Dr. Arnos tritt näher an sie heran und macht ein
sehr ernstes und wichtiges Gesicht. „Nein. Aber Sie müssen sich eines merken,
wenn Sie Mord und Selbstmord voneinander unterscheiden wollen. Bei einem
Selbstmord fährt sich der Betreffende quer über den Unterbauch und zieht das
Messer dann nach oben. So entsteht der klassische L-Schnitt, den wir vom
Harakiri kennen. Hier jedoch verhält es sich anders.“
Er zeigt auf die Projektionswand.

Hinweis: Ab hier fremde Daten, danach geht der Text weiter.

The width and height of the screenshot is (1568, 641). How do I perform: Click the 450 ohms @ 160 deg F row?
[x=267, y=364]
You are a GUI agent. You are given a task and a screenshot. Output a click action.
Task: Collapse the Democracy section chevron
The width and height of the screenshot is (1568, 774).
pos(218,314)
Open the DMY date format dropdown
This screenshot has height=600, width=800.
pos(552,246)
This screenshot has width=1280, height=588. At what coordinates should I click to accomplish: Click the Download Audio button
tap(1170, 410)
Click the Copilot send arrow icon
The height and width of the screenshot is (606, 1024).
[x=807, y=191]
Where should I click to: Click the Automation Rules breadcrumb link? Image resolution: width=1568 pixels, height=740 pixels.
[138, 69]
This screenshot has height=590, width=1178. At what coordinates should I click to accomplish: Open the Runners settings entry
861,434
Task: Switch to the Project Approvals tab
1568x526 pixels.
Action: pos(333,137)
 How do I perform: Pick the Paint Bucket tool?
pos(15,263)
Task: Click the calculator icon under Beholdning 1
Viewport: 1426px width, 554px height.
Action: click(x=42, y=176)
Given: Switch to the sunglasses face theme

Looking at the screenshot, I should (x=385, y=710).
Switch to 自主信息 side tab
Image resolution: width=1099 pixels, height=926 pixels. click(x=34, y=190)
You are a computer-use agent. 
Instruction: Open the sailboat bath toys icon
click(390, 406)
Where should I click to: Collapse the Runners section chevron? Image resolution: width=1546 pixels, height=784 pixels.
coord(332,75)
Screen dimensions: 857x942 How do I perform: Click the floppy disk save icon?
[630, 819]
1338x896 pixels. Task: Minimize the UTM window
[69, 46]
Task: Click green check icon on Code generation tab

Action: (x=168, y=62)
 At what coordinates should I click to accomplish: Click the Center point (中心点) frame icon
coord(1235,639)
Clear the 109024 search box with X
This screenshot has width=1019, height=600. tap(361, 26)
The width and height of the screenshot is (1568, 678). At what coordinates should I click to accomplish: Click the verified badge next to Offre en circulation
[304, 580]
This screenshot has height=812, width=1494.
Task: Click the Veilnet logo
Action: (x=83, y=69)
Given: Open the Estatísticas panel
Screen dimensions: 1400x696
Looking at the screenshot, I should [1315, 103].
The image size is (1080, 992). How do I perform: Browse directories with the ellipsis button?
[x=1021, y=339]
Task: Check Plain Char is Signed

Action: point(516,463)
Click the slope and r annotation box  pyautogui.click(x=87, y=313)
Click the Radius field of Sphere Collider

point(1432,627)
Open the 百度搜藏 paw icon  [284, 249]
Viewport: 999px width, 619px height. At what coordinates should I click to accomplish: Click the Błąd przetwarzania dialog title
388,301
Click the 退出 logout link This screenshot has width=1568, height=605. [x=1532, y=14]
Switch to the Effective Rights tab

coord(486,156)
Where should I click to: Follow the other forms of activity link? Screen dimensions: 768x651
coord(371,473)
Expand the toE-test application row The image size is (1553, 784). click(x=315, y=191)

Scarpetta muss
sich beherrschen.
„Bei einem Selbstmord wäre das schwierig“, fügt er
hinzu. „Dieser Schnitt ist nicht L-förmig.“
„Genau“, sagt er. „Wer stimmt für Mord?“ Einige
Teilnehmer melden sich.
„Das würde ich auch sagen“, stellt er selbstbewusst
fest. „Dr. Arnos? Wie lange hat es ungefähr gedauert, bis der Tod eintrat?“
„Möglicherweise überlebt man noch ein paar Minuten,
aber man verblutet ziemlich schnell. Dr. Scarpetta, hätten Sie vielleicht kurz
Zeit für mich? Entschuldigen Sie die Störung“, meint er zu den Teilnehmern.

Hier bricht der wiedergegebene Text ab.